[Hepatocellular carcinoma, hepatitis B virus and the immune system].

Epidemiologically, two main geographical areas for hepatocellular carcinoma (HCC) can be distinguished: China, other parts of Asia and parts of Africa are high incidence zones for HCC. The HBsAg-associated form accounts for more than 90% of all cases. HBV-infections are frequent and most often occur early in life. Also, the prevalence of HBsAg carriers is high. HCC most often appears in midlife and in patients with formerly quiescent chronic hepatitis and cirrhosis. The USA, Western and Northern Europe represent low incidence zones for HCC, with the HBsAg-associated form accounting for less than 40% of all cases. HBV infections occur less frequently and most often after adolescence. The HBsAg carrier rate is low. HCC most often develops in elderly men with formerly active chronic hepatitis and cirrhosis. For the development of HBsAg-associated HCC the integration of viral DNA (HBV-DNA) into the host genome seems crucial; it may occur after a longterm productive HBV infection which is then associated with a semi- or non-productive infection. Initially the HBV-DNA is integrated at random and later becomes monoclonal.

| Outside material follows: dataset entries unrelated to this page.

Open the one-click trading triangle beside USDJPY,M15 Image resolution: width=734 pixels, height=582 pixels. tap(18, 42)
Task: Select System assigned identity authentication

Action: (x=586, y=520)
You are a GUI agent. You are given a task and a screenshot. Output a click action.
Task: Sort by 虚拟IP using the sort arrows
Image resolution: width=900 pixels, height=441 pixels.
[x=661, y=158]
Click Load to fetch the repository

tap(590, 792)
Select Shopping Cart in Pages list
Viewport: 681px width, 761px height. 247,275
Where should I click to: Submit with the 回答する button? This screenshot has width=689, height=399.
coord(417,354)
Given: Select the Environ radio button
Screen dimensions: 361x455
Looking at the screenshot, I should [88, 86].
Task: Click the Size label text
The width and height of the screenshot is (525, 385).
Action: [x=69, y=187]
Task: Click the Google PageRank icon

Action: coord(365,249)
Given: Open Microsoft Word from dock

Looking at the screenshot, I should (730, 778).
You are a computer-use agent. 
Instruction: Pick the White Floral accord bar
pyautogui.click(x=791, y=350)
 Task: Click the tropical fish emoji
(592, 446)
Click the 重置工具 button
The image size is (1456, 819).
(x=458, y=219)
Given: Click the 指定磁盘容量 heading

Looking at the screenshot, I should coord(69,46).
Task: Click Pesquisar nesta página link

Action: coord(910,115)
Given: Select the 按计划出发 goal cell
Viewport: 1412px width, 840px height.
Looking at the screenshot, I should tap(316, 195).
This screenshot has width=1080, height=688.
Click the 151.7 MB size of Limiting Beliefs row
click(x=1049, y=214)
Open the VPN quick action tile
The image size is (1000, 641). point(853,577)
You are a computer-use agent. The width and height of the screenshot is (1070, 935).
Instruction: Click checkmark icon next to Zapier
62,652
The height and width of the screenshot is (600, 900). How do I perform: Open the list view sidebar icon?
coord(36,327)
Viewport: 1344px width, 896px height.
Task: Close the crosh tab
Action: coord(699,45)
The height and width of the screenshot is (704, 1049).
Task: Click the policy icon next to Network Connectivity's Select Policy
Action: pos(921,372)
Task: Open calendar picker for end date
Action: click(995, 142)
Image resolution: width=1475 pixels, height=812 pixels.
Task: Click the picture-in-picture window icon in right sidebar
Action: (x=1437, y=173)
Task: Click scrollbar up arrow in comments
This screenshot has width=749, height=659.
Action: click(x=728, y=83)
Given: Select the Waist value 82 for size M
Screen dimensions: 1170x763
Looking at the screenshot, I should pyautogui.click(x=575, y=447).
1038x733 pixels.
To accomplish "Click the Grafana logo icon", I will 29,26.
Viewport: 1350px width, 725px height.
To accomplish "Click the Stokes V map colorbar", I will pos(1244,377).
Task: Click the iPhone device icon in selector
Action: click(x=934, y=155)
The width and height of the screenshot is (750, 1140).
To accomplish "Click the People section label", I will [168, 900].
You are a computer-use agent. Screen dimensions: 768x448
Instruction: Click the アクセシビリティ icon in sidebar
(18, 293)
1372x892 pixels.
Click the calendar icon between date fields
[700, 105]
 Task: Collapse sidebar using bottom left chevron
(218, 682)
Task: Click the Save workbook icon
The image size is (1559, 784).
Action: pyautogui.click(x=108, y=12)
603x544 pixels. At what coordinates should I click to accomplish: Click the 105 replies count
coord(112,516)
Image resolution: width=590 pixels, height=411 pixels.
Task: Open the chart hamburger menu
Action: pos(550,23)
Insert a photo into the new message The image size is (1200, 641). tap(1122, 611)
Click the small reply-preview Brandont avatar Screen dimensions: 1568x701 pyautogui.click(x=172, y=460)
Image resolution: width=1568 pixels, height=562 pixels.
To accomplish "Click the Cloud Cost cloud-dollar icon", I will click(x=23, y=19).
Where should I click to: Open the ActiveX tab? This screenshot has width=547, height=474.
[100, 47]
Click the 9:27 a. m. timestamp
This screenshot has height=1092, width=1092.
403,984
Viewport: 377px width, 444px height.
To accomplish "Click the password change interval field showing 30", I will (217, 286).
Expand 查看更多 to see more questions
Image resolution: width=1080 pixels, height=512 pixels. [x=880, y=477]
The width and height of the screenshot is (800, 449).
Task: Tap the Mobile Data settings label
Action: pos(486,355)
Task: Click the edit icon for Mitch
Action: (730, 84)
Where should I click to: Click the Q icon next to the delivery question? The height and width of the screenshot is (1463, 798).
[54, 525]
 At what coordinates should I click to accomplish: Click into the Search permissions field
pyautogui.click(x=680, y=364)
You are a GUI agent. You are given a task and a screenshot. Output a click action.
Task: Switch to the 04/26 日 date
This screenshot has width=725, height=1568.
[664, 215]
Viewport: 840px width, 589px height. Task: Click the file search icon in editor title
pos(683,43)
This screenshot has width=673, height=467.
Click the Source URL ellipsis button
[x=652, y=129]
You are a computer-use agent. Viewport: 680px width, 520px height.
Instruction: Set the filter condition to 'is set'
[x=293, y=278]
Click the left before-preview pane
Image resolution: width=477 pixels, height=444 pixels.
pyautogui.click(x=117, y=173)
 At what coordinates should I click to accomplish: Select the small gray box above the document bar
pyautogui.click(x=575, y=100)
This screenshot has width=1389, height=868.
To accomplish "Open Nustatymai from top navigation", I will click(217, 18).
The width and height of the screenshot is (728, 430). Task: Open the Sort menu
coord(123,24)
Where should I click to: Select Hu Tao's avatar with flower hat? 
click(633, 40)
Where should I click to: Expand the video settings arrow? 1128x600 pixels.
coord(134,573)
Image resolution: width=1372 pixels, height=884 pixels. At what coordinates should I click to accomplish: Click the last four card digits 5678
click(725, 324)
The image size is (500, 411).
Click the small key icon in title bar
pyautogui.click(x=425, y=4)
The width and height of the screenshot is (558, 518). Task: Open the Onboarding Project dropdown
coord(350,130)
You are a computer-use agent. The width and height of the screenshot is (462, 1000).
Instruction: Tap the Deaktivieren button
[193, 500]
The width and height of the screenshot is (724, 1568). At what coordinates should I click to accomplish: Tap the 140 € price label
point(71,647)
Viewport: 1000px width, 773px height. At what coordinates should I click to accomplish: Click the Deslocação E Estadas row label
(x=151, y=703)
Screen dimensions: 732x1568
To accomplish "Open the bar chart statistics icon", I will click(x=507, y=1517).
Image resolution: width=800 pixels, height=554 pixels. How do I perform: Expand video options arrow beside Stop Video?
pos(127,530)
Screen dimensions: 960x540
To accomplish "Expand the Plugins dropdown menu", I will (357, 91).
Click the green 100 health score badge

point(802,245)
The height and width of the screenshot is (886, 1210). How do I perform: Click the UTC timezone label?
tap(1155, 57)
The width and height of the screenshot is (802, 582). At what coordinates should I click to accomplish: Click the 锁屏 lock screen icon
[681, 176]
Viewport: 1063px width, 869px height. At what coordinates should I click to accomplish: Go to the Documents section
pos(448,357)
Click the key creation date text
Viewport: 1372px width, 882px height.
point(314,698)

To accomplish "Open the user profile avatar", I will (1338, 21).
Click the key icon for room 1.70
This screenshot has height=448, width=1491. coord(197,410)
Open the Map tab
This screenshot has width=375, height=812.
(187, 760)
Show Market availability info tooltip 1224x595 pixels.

HBsAg negative HCC may be due to oncogenic stimuli resulting from recurrent bouts of liver destruction and regeneration induced by alcohol, other hepatotoxic substances or by the virus(es) responsible for chronic non-A/non-B hepatitis. Defective immune elimination of HBV-infected cells also appears crucial for the development of HCC, in three stages: initially not all HBV-infected cells are destroyed and chronic infection results. Then cells with latent HBV infection are insufficiently eliminated and finally HCC-cells escape from immune elimination altogether. Hepatitis B vaccination is the most promising measure for prevention of HBsAg-associated HCC. Other strategies such as immune modulation and/or virostatic principles are considered.